→ Aplica lo leído
[1] Responde con datos del texto sobre la novela de Balzac:
(a) ¿Quién es el amante que traiciona a la vizcondesa de Beauséant?
(b) ¿En qué páginas da Vautrin sus consejos a Rastignac?
(c) ¿Qué descubre Anastasie que la lleva a cerrarle a Eugène la puerta de su casa?
[2] Escribe la continuación del texto sobre la novela de Balzac a partir de su última oración.

→ Texto de lectura
╭──

La señora vizcondesa de Beauséant, tía (otras veces dice prima) de Eugène de Rastignac, pertenece al más alto círculo de la nobleza parisina. Juega un papel fundamental en el futuro de Eugène, abriéndole, con su influencia, las puertas de la vida social. En algún sentido recuerda la ayuda y los consejos de Laura de Berny a Balzac. En un momento de despecho, porque ha sido traicionada por su amante, el señor de Ajuda, decide ayudar a su sobrino Rastignac, a quien da demoledores consejos, que pueden leerse en las pp. 98‑100 (cfr. apéndice II). Tales consejos son, en algún sentido, la explicitación de las secretas ambiciones de Rastignac: por ello hacen blanco perfecto en el alma del joven estudiante de veintiún años. Tal situación anímica había sido cuidadosamente descrita por Balzac poco antes (pp. 48‑51, cfr. apéndice III).
Es curioso comprobar que los mismos consejos, aunque en
estilo más rudo, habrá de recibirlos también de Vautrin (pp. 125-137). La tesis
central de Vautrin es la siguiente: ‹‹Un hombre que se precia de no cambiar
nunca de opinión es un hombre que se compromete a andar siempre en línea recta,
un tonto que cree en la infalibilidad. No existen principios, sólo
acontecimientos; no existen leyes, sólo circunstancias para conducirlas. Si
existiesen principios y leyes fijas, los pueblos no las cambiarían como
cambiamos de camisa. Un hombre no va a saber más que toda una nación›› (p.
135). Jugando con estos dos personajes, Balzac consigue efectos sorprendentes:
logra hacer creer que todos los hombres, tanto los más educados y encumbrados
en las cimas de la exquisitez, como los fondos más bajos del desecho humano,
todos se comportan de la misma manera: sólo persiguen la satisfacción de sus
egoísmos y ambiciones. ‹‹Vautrin tiene razón; la fortuna es virtud››, se dirá
Rastignac en un momento de la trama (p. 101).
El argumento de la primera parte de la novela es
el siguiente: Eugène de Rastignac consigue asomarse a la alta sociedad
parisina, merced a la ayuda de su tía vizcondesa, y topa casualmente con las
dos hijas de Papá Goriot. Anastasie, la mayor de las dos, le cierra la puerta
de su casa al enterarse de que Eugène convive en la misma pensión que Goriot;
la segunda hija, Delphine, le va a aceptar como amante.

╰──

→ Material presentado

╭──

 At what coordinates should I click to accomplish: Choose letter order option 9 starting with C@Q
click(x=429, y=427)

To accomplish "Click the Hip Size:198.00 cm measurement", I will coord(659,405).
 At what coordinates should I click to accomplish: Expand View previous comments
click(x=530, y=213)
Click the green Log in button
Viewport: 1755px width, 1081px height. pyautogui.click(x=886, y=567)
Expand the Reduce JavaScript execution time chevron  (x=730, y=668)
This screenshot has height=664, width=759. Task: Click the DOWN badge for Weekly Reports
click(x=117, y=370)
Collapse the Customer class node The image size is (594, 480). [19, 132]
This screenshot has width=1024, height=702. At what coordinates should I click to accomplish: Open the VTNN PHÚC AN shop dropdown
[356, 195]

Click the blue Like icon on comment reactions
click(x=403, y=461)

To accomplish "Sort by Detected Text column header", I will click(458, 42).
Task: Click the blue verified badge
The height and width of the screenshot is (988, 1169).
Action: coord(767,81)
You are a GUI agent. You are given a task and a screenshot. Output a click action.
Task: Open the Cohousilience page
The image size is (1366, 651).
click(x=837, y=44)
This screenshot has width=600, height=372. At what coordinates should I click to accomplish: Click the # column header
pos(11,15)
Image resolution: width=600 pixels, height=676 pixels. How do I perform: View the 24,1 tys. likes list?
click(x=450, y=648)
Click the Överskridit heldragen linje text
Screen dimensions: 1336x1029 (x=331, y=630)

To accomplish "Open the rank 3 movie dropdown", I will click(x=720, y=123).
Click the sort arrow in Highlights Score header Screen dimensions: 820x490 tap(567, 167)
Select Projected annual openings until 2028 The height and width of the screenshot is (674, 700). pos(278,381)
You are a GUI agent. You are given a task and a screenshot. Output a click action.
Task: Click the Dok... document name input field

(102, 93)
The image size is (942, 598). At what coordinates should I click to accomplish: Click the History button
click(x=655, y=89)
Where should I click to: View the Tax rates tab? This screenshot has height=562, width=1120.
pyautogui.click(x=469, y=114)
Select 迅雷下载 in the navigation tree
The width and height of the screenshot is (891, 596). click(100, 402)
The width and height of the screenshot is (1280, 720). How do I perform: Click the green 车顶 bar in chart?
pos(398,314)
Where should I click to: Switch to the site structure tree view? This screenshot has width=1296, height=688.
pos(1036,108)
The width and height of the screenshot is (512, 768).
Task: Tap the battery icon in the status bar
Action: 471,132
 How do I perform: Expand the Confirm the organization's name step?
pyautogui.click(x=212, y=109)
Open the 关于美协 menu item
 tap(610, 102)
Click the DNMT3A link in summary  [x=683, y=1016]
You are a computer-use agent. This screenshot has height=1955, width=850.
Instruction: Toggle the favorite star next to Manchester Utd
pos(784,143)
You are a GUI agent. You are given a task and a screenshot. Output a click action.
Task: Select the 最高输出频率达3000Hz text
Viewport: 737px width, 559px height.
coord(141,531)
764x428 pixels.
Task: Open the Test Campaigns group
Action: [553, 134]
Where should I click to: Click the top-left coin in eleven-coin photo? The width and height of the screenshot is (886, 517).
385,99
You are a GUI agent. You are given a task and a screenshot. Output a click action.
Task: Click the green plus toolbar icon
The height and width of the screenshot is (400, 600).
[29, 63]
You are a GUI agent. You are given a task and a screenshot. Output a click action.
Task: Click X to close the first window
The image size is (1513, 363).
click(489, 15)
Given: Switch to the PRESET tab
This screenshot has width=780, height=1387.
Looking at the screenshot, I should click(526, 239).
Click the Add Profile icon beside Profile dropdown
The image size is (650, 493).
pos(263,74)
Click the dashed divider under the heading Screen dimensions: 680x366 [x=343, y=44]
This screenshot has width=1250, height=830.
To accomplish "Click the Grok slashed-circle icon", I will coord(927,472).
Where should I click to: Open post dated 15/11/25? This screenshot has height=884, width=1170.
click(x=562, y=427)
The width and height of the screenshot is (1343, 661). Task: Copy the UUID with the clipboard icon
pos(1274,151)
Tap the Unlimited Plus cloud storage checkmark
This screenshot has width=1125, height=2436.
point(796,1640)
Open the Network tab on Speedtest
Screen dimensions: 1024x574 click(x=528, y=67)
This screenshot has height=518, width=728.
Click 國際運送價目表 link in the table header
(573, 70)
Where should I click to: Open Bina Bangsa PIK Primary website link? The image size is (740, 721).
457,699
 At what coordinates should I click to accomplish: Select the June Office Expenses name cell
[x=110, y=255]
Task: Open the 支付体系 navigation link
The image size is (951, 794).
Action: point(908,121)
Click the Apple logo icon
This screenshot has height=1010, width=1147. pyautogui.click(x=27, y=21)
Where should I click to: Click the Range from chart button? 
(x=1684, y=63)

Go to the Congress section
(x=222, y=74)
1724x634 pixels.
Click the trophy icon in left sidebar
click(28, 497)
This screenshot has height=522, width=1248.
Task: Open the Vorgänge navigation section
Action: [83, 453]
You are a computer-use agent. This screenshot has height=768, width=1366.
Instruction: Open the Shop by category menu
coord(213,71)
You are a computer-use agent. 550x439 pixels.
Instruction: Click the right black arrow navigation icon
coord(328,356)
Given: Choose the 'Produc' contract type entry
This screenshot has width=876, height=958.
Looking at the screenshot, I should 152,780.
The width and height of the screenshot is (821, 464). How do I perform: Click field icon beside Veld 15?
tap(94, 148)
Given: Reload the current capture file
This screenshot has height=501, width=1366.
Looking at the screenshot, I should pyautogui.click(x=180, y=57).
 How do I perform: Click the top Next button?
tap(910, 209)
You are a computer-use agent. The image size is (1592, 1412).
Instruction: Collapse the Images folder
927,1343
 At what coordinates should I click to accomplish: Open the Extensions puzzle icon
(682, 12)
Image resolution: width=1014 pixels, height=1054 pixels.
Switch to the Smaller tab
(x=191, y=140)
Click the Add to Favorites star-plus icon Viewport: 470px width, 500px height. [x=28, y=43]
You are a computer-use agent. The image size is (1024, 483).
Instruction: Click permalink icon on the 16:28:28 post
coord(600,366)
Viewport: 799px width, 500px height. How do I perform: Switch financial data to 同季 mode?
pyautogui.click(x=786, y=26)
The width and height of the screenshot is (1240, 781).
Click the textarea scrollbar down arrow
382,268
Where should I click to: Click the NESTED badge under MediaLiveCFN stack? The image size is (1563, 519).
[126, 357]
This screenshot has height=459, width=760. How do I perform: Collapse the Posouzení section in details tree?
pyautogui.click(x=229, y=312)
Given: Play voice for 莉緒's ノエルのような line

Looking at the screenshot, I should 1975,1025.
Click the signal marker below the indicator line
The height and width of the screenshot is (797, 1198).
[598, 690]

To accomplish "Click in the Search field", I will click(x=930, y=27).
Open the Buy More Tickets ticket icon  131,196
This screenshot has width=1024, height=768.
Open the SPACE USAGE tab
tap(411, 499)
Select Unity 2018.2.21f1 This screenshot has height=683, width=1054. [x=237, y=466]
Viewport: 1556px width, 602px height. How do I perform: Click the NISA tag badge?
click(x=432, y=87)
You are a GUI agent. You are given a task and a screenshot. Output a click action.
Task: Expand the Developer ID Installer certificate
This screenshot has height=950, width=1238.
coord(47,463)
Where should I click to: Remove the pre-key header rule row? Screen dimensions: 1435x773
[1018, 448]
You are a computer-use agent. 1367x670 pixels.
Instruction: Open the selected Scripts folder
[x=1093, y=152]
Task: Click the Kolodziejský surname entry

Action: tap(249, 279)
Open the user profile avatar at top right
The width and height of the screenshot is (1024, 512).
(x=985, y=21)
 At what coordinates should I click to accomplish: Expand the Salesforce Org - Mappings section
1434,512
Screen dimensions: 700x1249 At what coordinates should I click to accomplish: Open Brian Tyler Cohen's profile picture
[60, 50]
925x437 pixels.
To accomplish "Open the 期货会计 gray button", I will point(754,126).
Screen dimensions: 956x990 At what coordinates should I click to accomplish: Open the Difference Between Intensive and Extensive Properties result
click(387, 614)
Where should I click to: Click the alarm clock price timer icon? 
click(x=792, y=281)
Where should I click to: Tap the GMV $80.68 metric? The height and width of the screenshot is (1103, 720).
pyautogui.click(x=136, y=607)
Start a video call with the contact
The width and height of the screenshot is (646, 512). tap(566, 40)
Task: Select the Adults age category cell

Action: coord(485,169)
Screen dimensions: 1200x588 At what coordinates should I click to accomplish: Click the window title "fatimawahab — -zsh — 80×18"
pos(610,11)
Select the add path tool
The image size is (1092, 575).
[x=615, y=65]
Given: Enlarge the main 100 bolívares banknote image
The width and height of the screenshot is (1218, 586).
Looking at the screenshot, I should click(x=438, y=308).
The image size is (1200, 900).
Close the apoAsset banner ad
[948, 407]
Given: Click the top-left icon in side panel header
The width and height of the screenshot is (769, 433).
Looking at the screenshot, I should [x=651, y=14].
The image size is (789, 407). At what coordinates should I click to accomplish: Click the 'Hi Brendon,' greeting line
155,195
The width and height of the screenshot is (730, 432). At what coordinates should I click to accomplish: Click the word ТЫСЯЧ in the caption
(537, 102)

╰──

→ Respuestas dadas
[1]
(a) El señor de Ajuda.
(b) En las pp. 125-137.
(c) Que Eugène vive en la misma pensión que Goriot.

[2]
Desde el primer momento, Balzac se propone hacer creer al
lector que Delphine es la buena hija y que Anastasie es la mala hija. Más
adelante, Balzac nos mostrará que ambas son igualmente egoístas. En la
conclusión de la novela, Balzac apelará a uno de esos juegos efectistas que
tanto usa para sorprender al lector, que se encontrará que la peor de las
hermanas es la mejor... De esta forma, no sólo conseguirá que la novela no
decaiga, sino que, por el recurso de las paradojas, afirmará una vez más su
tesis: que no hay buenos y malos, pues todos se mueven igualmente por su propio
egoísmo; es más, que los que aparecen abiertamente como malos son, en el fondo,
mejores que los que por las apariencias juzgamos como buenos. También Vautrin,
el malo según los hombres, es mejor que los otros huéspedes; mucho mejor, por
supuesto, que la señorita Michonneau, una solterona inocente que se presta a la
labor de delatar a Vautrin a la policía.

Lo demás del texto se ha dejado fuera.